Voilà. Les Rolling Stones jouent, et se construisent pierre après pierre, à coup de chansons plus ou moins inspirées et de marketing efficace. Le reste, c’est nous qui le projetons sur eux. Comme lorsqu’on regarde une peinture. La qualité d’une œuvre, c’est aussi et peut-être surtout ce qu’elle suscite dans l’imaginaire de celui qui la reçoit.

«We are setting a precedent now where we’ll be the first to literally rock ‘til we drop», dit Ron Wood dans le même programme (toujours vendu à CHF 25.-).
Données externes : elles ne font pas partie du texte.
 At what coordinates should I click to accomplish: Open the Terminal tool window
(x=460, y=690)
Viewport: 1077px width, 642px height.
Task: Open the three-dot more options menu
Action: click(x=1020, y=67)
Soit, en gros: «Nous sommes en train de créer un précédent: nous serons les premiers à faire du rock jusqu’à ce qu’on s’écroule».
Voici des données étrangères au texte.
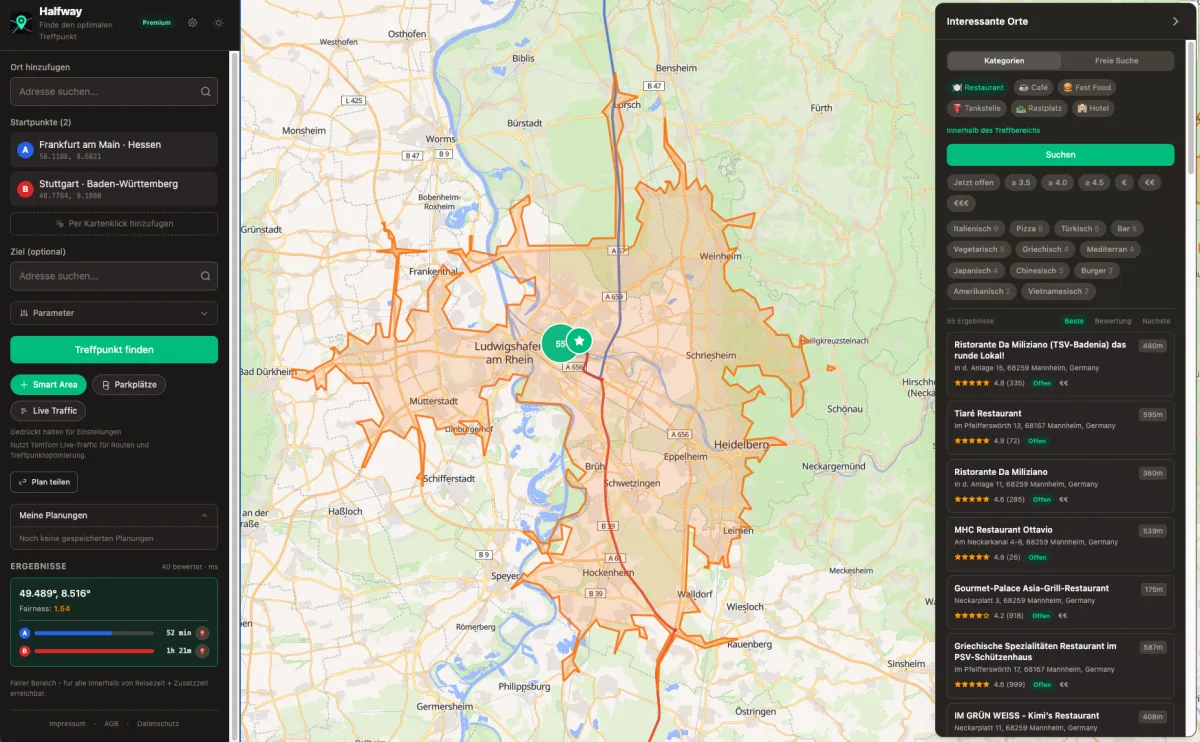Activate the Live Traffic feature
This screenshot has width=1200, height=742.
coord(48,410)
Si ça se trouve, ils nous enterreront tous.

swissinfo, Bernard Léchot

– Le «Forty Licks Tour» a débuté le 2 septembre 2002 à Boston, aux USA. Il s’est achevé à Zurich le 2 octobre 2003 – encore que quelques concerts supplémentaires en Asie ne soient pas exclus.

– A travers l’Amérique, l’Australie, l’Asie et l’Europe, il aura comporté environ 140 concerts.
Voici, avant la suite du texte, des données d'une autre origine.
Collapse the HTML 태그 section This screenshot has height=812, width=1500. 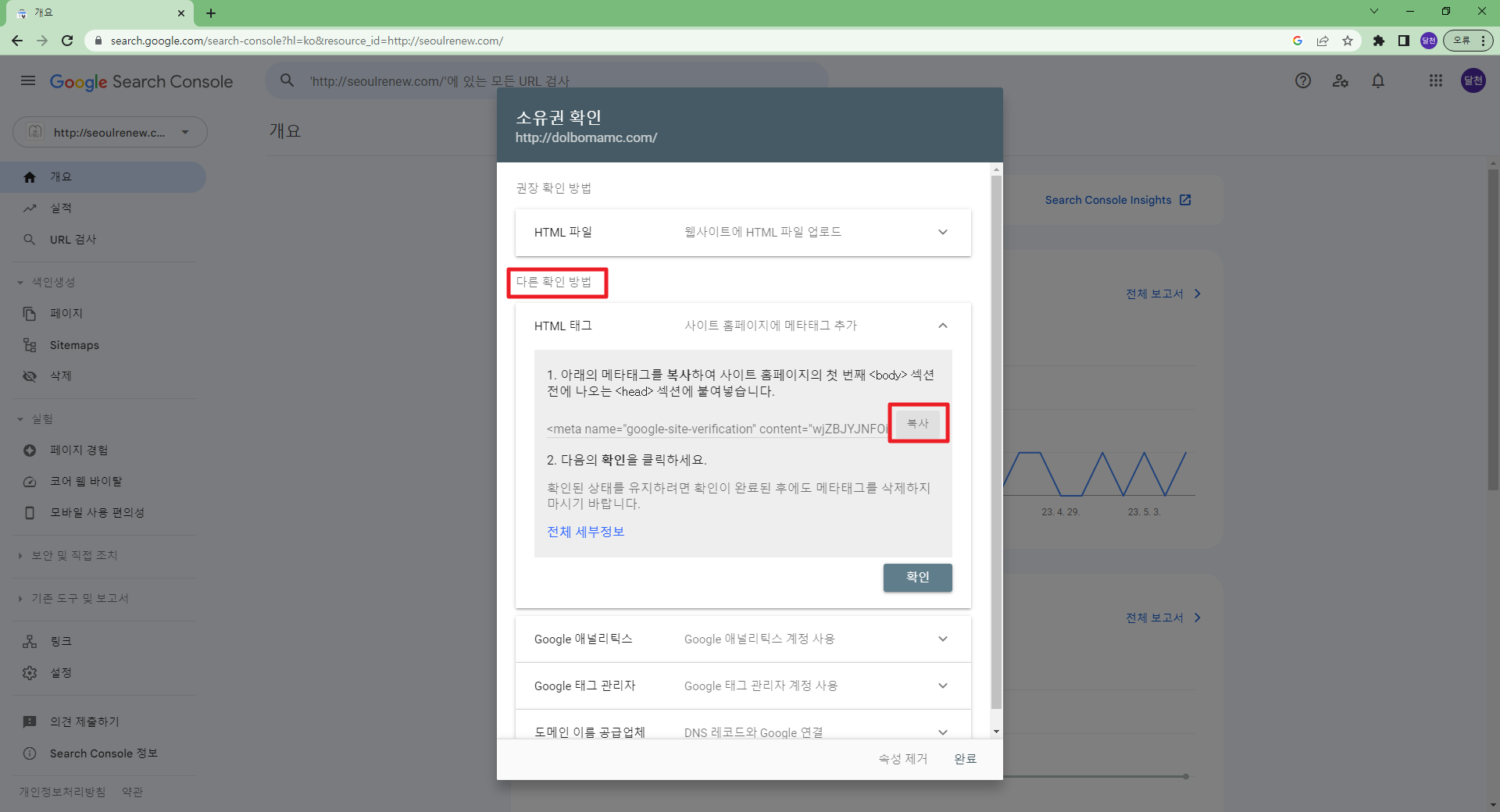(x=942, y=326)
– Outre les quatre Stones (Mick Jagger, Keith Richards, Charlie Watts, Ron Wood), le groupe de cette tournée inclut le bassiste Darryl Jones, le clavier Chuck Leavell, trois choristes dont la très pulpeuse Lisa Fischer, et une section de cuivres qui inclut le saxophoniste de toujours, Bobby Keys.

– 450 personnes ont travaillé à la préparation du concert du Letzigrund. La scène des Rolling Stones mesure 60 mètres de largeur, 25 mètres de profondeur.

– Le programme du jour: Brown Sugar, Start Me Up, You got me rocking, Don’t stop, Angie, You can’t always get what you want, Midnight Rambler, Tumbling Dice, Slipping Away, Happy, Sympathy for the Devil, It’s only Rock n’roll, Hootchie Cootchie Man, Street fighting Man, Gimme Shelter, Paint it black, Honky Tonk Woman, (I can’t get no) Satisfaction, Jumpin’ Jack Flash… Qui dit mieux?

– Pour illustrer cette tournée paraîtra le 10 novembre un coffret de 4 DVD, avec moult extraits de concerts (New York, Londres, Paris), des invités de taille (Sheryl Crow, Angus et Malcolm Young d’AC/DC, Solomon Burke etc.), et une plongée dans les coulisses stoniennes.